[WHAT THE TASK REQUIRES]: Retype every line of the data, keeping each word exactly.

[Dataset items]
----------------------------------------

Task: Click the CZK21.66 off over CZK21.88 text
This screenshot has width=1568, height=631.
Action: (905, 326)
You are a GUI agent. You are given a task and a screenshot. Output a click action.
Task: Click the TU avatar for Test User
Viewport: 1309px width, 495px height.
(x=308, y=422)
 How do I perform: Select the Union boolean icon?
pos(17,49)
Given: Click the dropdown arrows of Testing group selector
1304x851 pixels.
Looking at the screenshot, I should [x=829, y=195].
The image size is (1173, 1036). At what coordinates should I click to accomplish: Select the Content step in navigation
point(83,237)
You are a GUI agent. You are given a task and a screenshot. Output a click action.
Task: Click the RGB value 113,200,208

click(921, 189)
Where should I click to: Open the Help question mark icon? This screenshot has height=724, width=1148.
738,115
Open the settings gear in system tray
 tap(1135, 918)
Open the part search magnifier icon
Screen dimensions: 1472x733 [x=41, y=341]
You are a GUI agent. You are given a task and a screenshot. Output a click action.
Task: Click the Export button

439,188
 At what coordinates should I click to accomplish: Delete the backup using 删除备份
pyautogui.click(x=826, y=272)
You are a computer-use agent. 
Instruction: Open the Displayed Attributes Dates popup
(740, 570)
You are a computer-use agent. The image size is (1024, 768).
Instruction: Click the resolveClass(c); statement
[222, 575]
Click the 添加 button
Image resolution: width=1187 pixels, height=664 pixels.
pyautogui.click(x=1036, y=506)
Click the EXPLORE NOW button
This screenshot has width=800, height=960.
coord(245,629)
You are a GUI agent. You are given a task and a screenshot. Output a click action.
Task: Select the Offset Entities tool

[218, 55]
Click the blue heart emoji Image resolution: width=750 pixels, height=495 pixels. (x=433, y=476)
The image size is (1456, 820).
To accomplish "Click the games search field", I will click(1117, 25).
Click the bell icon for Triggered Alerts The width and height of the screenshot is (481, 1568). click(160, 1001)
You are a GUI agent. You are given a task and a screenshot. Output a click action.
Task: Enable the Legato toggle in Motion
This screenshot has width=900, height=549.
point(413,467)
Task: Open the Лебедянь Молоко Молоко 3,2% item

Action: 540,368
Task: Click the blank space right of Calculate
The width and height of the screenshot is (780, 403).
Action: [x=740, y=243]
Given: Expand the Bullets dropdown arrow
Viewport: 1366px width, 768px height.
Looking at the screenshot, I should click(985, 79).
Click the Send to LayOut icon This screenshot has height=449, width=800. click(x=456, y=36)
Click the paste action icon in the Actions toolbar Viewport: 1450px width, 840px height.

----------------------------------------

[RESPONSE TO THIS TASK]:
Task: Click the CZK21.66 off over CZK21.88 text
This screenshot has width=1568, height=631.
Action: (905, 326)
You are a GUI agent. You are given a task and a screenshot. Output a click action.
Task: Click the TU avatar for Test User
Viewport: 1309px width, 495px height.
(x=308, y=422)
 How do I perform: Select the Union boolean icon?
pos(17,49)
Given: Click the dropdown arrows of Testing group selector
1304x851 pixels.
Looking at the screenshot, I should [x=829, y=195].
The image size is (1173, 1036). At what coordinates should I click to accomplish: Select the Content step in navigation
point(83,237)
You are a GUI agent. You are given a task and a screenshot. Output a click action.
Task: Click the RGB value 113,200,208

click(921, 189)
Where should I click to: Open the Help question mark icon? This screenshot has height=724, width=1148.
738,115
Open the settings gear in system tray
 tap(1135, 918)
Open the part search magnifier icon
Screen dimensions: 1472x733 [x=41, y=341]
You are a GUI agent. You are given a task and a screenshot. Output a click action.
Task: Click the Export button

439,188
 At what coordinates should I click to accomplish: Delete the backup using 删除备份
pyautogui.click(x=826, y=272)
You are a computer-use agent. 
Instruction: Open the Displayed Attributes Dates popup
(740, 570)
You are a computer-use agent. The image size is (1024, 768).
Instruction: Click the resolveClass(c); statement
[222, 575]
Click the 添加 button
Image resolution: width=1187 pixels, height=664 pixels.
pyautogui.click(x=1036, y=506)
Click the EXPLORE NOW button
This screenshot has width=800, height=960.
coord(245,629)
You are a GUI agent. You are given a task and a screenshot. Output a click action.
Task: Select the Offset Entities tool

[218, 55]
Click the blue heart emoji Image resolution: width=750 pixels, height=495 pixels. (x=433, y=476)
The image size is (1456, 820).
To accomplish "Click the games search field", I will click(1117, 25).
Click the bell icon for Triggered Alerts The width and height of the screenshot is (481, 1568). click(160, 1001)
You are a GUI agent. You are given a task and a screenshot. Output a click action.
Task: Enable the Legato toggle in Motion
This screenshot has width=900, height=549.
point(413,467)
Task: Open the Лебедянь Молоко Молоко 3,2% item

Action: 540,368
Task: Click the blank space right of Calculate
The width and height of the screenshot is (780, 403).
Action: [x=740, y=243]
Given: Expand the Bullets dropdown arrow
Viewport: 1366px width, 768px height.
Looking at the screenshot, I should click(985, 79).
Click the Send to LayOut icon This screenshot has height=449, width=800. click(x=456, y=36)
Click the paste action icon in the Actions toolbar Viewport: 1450px width, 840px height.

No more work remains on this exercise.